◆ Problem
Print the lines of the entries below word for word, covering the stretch from the line that contains "認知症プロフェッショナル (501, 250)" through the line that contains "Contacta (139, 31)", with both of those lines included.

Dataset excerpt:
## start

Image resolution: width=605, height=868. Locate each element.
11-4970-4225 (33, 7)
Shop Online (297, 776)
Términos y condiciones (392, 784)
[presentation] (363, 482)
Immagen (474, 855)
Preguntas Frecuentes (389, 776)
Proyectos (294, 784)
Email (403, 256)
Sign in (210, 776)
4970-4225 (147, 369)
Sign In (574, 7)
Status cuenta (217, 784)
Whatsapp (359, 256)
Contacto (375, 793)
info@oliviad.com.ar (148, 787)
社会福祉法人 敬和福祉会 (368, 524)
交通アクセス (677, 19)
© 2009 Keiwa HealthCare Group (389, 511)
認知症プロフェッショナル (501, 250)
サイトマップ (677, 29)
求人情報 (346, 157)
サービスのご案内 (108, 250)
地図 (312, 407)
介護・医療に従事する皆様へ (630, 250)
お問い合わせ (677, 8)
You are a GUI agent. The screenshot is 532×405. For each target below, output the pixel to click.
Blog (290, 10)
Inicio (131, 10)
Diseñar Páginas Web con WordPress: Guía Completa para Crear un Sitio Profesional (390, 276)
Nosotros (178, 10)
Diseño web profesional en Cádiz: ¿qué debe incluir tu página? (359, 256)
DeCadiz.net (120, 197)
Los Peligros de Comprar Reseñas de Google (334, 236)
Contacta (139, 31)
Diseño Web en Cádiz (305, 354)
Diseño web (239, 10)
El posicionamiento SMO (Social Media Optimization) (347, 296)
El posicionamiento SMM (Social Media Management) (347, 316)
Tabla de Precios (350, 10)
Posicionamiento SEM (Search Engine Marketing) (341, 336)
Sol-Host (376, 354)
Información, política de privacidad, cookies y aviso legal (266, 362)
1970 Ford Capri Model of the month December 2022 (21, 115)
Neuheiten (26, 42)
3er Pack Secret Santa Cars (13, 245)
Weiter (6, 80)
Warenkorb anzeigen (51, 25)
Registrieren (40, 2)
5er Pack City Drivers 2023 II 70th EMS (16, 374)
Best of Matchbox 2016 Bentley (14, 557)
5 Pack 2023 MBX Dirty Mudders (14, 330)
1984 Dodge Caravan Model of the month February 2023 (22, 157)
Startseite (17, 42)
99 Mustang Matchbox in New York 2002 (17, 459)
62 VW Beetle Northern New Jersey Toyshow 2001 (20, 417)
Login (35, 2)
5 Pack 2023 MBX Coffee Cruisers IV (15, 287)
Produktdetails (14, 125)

## end

◆ Exercise result
認知症プロフェッショナル (501, 250)
サイトマップ (677, 29)
求人情報 (346, 157)
サービスのご案内 (108, 250)
地図 (312, 407)
介護・医療に従事する皆様へ (630, 250)
お問い合わせ (677, 8)
You are a GUI agent. The screenshot is 532×405. For each target below, output the pixel to click.
Blog (290, 10)
Inicio (131, 10)
Diseñar Páginas Web con WordPress: Guía Completa para Crear un Sitio Profesional (390, 276)
Nosotros (178, 10)
Diseño web profesional en Cádiz: ¿qué debe incluir tu página? (359, 256)
DeCadiz.net (120, 197)
Los Peligros de Comprar Reseñas de Google (334, 236)
Contacta (139, 31)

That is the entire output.